小学生の国語塾 具体と抽象について学ぶ

この春から「小学生の国語塾」をスタートさせています。「読み、書き、聞き、話す」の国語の4技能をしっかりと学ぶためのクラスです。残念ながらリアルな授業は1回しかおこなえていませんが、オンラインを利用して授業は進めています。

19日(火)の授業の様子です。

「具体と抽象」をテーマにした学習です。文章を書いていく上で「具体→抽象」か「抽象→具体」のいずれかの流れを作ってみようというものです。「乳製品、例えばチーズ、ヨーグルト、バター・・・」や「牡丹雪、粉雪、綿雪といった様々な雪の呼び方・・・」ということです。抽象的な内容を伝える助けとして具体的な例を挙げるパターンと、逆に具体的ないくつかの例を挙げてその共通点を抜き出して抽象化するパターンです。

練習としては「ふりそで、衣服、着物」といった単語を「具体→抽象」と並べさせたり、「砂糖、塩、醤油」といった単語から共通点を考えて抽象化したり、といったことをさせます。こうした練習をすることで、文章を書いていく上での「技術」を学んでいかせます。抽象化ができるようになると、言いたいことの中心を相手に伝えやすくなります。また、それができると読解の上では筆者の主張をつかむのに役立ちます。

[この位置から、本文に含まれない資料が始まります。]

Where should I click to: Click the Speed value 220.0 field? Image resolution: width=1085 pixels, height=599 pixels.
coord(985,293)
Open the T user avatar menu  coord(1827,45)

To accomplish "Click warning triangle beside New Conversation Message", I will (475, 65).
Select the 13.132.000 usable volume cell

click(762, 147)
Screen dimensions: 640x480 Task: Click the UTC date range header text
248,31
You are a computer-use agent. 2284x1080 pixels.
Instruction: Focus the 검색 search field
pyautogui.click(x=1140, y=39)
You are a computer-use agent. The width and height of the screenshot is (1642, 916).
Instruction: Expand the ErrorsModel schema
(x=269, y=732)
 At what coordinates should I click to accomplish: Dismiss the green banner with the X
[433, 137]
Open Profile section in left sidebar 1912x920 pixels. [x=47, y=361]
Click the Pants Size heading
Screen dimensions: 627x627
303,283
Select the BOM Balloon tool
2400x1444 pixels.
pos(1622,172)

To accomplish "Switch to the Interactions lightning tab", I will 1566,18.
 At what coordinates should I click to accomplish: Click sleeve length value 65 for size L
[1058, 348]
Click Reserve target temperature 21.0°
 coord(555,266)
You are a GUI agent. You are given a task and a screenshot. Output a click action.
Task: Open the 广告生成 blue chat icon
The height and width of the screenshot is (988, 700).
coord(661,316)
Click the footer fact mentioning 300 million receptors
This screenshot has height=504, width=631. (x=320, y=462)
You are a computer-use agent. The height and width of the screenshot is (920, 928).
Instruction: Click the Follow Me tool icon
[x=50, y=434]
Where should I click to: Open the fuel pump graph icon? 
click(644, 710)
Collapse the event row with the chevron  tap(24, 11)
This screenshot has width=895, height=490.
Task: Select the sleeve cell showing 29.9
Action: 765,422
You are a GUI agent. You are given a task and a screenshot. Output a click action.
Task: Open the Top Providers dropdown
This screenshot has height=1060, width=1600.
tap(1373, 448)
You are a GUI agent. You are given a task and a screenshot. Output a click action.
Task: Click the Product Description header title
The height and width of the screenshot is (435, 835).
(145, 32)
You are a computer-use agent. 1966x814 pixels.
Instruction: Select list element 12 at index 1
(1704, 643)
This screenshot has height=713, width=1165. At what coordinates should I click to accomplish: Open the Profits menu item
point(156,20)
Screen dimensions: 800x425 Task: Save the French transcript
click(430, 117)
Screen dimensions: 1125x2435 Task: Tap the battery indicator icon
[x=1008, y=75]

こんなふうに「国語塾」では「言葉を使って相手に自分の言いたいことを伝える力」をつけさせていきます。意識して表現する方法を学んでいくといいかえてもいいかもしれません。何となくではなく、筋道立てて表現する手段を学びます。題材はあえて易しいものにしています。やさしい題材を使って文章作法をしっかりと身につけていかせたいと考えているからです。

19日の授業では「対比」についても学びました。2つのものを比べることでおたがいを強調することができるよ、という表現技法です。ただし、「兄はせかせかしている。⇄弟は小学生です。」は意味がないね。どうして意味がないのかな? といったように学習を進めていきました。また表現のしかたとして「昼は明るい。⇄夜は明るくない。」と「昼は明るい。⇄夜は暗い。」の表現はどちらがすぐれているだろうか、と考えさせもしました。

小学生に論理の仕組みをきちんと学ばせるのが「国語塾」です。